Azaleas are flowering shrubs in the genus Rhododendron, particularly the former sections Tsutsuji (evergreen) and Pentanthera (deciduous). Azaleas bloom in spring, their flowers often lasting several weeks. Shade tolerant, they prefer living near or under trees. They are part of the family Ericaceae.
Plant enthusiasts have selectively bred azaleas for hundreds of years. This human selection has produced over 10,000 different cultivars which are propagated by cuttings. Azalea seeds can also be collected and germinated.
Azaleas are native to several continents including Asia, Europe and North America. They are planted abundantly as ornamentals in the southeastern US, southern Asia, and parts of southwest Europe.
According to azalea historian Fred Galle, in the United States, Azalea indica (in this case, the group of plants called Southern indicas) was first introduced to the outdoor landscape in the 1830s at the rice plantation Magnolia-on-the-Ashley in Charleston, South Carolina. From Philadelphia, where they were grown only in greenhouses, John Grimke Drayton (Magnolia's owner) imported the plants for use in his estate garden. With encouragement from Charles Sprague Sargent from Harvard's Arnold Arboretum, Magnolia Gardens was opened to the public in 1871, following the American Civil War. Magnolia is one of the oldest public gardens in America. Since the late nineteenth century, in late March and early April, thousands visit to see the azaleas bloom in their full glory.

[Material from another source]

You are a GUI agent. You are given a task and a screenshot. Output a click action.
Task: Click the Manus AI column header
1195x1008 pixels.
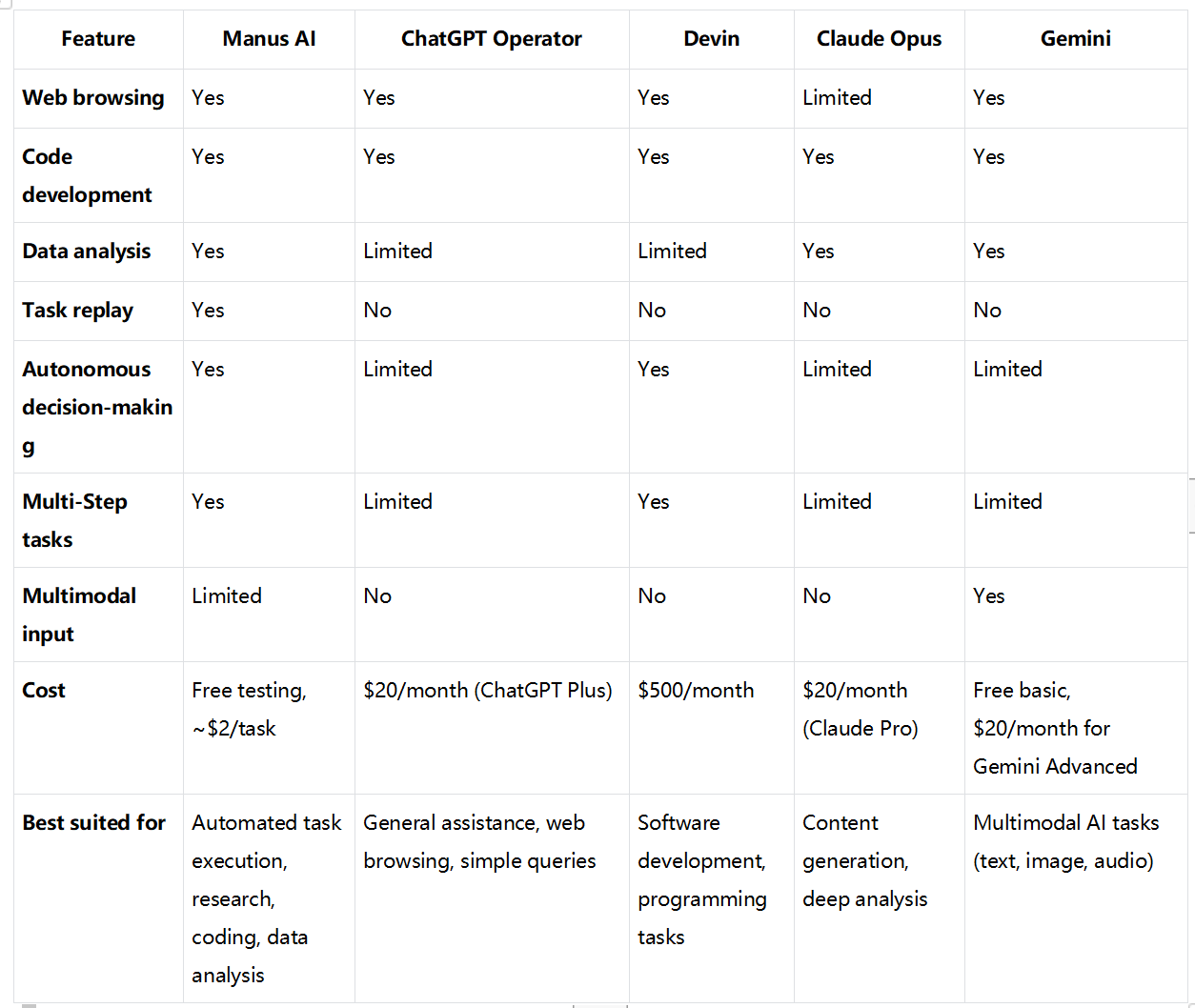coord(269,39)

In Chinese culture, the azalea is known as "thinking of home bush" (sixiang shu) and is immortalized in the poetry of Du Fu.
Azaleas and rhododendrons were once so infamous for their toxicity that to receive a bouquet of their flowers in a black vase was a well-known death threat.
In addition to being renowned for its beauty, the azalea is also highly toxic--it contains andromedotoxins in both its leaves and nectar, including honey from the nectar. Bees are deliberately fed on Azalea/Rhododendron nectar in some parts of Turkey, producing a mind-altering, potentially medicinal, and occasionally lethal honey known as "mad honey". According to the ancient Roman historian Pliny the Elder in his Natural History, an army invading Pontus in Turkey was poisoned with such honey, resulting in their defeat.
Motoyama, Kochi also has a flower festival in which the blooming of Tsutsuji is celebrated and Tatebayashi, Gunma is famous for its Azalea Hill Park, Tsutsuji-ga-oka. Nezu Shrine in Bunkyo, Tokyo, holds a Tsutsuji Matsuri from early April until early May. Higashi Village has hosted an azalea festival each year since 1976. The village's 50,000 azalea plants draw an estimated 60,000 to 80,000 visitors each year.
Sobaeksan, one of the 12 well-known Sobaek Mountains, lying on the border between Chungbuk Province and Gyeongbuk has a royal azalea (Rhododendron schlippenbachii) festival held on May every year. Sobaeksan has an azalea colony dotted around Biro mountaintop, Gukmang and Yonwha early in May. When royal azaleas have turned pink in the end of May, it looks like Sobaeksan wears a pink Jeogori (Korean traditional jacket).
The Ma On Shan Azalea Festival is held in Ma On Shan, where six native species (Rhododendron championae, Rhododendron farrerae, Rhododendron hongkongense, Rhododendron moulmainense, Rhododendron simiarum and Rhododendron simsii ) are found in the area. The festival has been held since 2004; it includes activities such as exhibitions, photo contests and carnivals.
Many cities in the United States have festivals in the spring celebrating the blooms of the azalea, including Summerville, South Carolina; Hamilton, NJ; Mobile, Alabama; Jasper, Texas; Tyler, Texas; Norfolk, Virginia;Wilmington, North Carolina (North Carolina Azalea Festival);Valdosta, Georgia;Palatka, Florida (Florida Azalea Festival);Pickens, South Carolina;Muskogee, Oklahoma; Brookings, Oregon; and Nixa, Missouri.
The Azalea Trail is a designated path, planted with azaleas in private gardens, through Mobile, Alabama. The Azalea Trail Run is an annual road running event held there in late March. Mobile, Alabama is also home to the Azalea Trail Maids, fifty women chosen to serve as ambassadors of the city while wearing antebellum dresses, who originally participated in a three-day festival, but now operate throughout the year.